══ Trecho da página ══

Serviço para atendimento de áreas remotas via satélite pode explorar inovação e competição, preservando aspectos de soberania
Por DETI – Divisão Técnica de Eletrônica e Tecnologia da Informação
No periódico Clube de Engenharia em Revista, de maio de 20251, alertávamos sobre a necessidade de regramento de serviços de satélite, especialmente para as proliferações atuais de constelações de satélites de baixa órbita (LEO, do inglês Low Earth Orbit), conjugada com a possibilidade de prestação de serviços de satélite diretamente ao usuário final de celular (D2D, do inglês Direct to Device)2. O usuário móvel, em determinadas situações, poderia receber e transmitir sinais diretamente no seu celular de/para uma antena localizada num satélite, ao invés de para uma estação terrestre. E com isso, poder ter acesso a serviços em regiões remotas onde o satélite lhe desse cobertura. Estão naturalmente envolvidas nesse tipo de serviço, disputas geopolíticas por soberania espacial, por utilização de espectro de frequências e de competição ou integração de infraestruturas terrestres e espaciais.
Reiterando preocupações surgidas no evento Satellite 20253, nos Estados Unidos, em março último, onde se acordou a necessidade do aprofundamento das discussões de prestação desta nova modalidade de serviço, o recente Congresso Latino-Americano de Satélites4, realizado no Rio de Janeiro, em outubro, foi na mesma linha. O Conselheiro da ANATEL, Alexandre Freire, chegou a enfatizar durante o evento: “É uma zona de fronteira que as empresas devem analisar com muita seriedade, sob pena de serem surpreendidas pela atuação impactante e até agressiva de empresas de tecnologia, que passariam a substituí-las”, se referindo a uma possível competição entre prestadoras de serviços de satélite e operadoras móveis.

═══

Instruções da tarefa:
Responda com base no trecho sobre serviços de satélite:
(a) A que expressão em inglês corresponde a sigla D2D?
(b) Em que cidade e em que mês foi realizado o Congresso Latino-Americano de Satélites?
(c) Qual conselheiro da ANATEL é citado?

══ Material fornecido ══

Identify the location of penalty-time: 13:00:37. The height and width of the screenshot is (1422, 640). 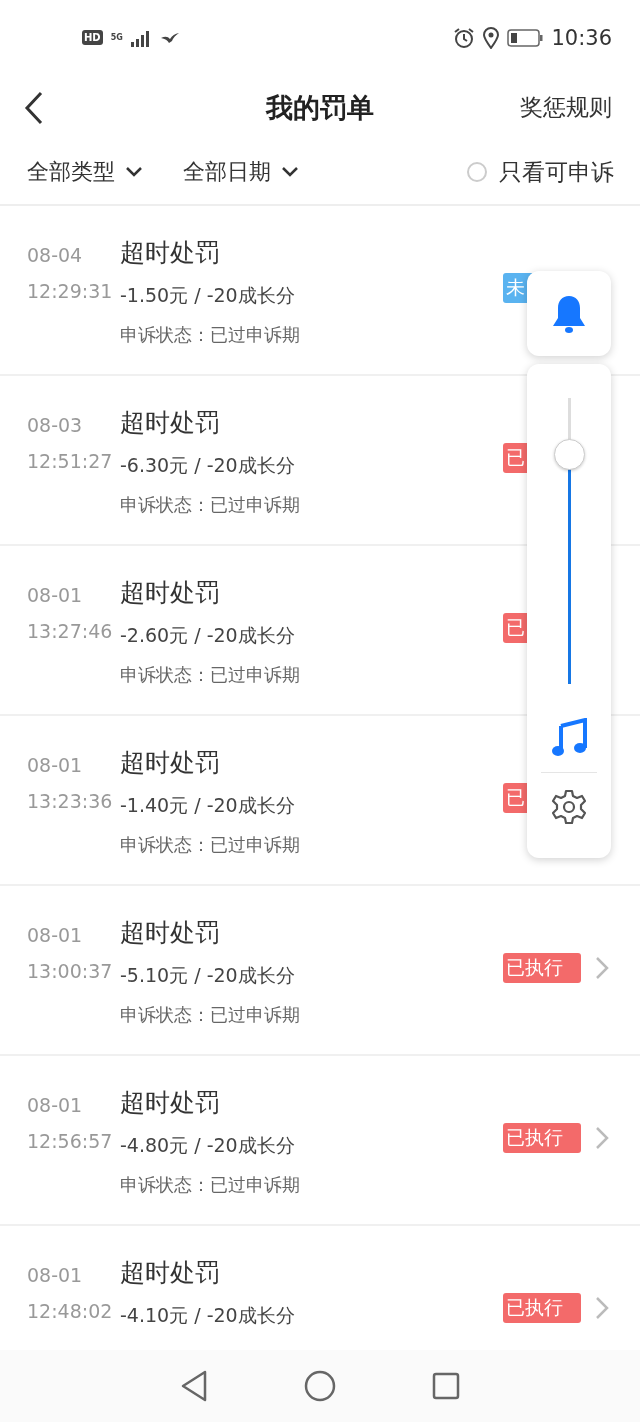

═══

Resultado da tarefa:
(a) Direct to Device.
(b) No Rio de Janeiro, em outubro.
(c) Alexandre Freire.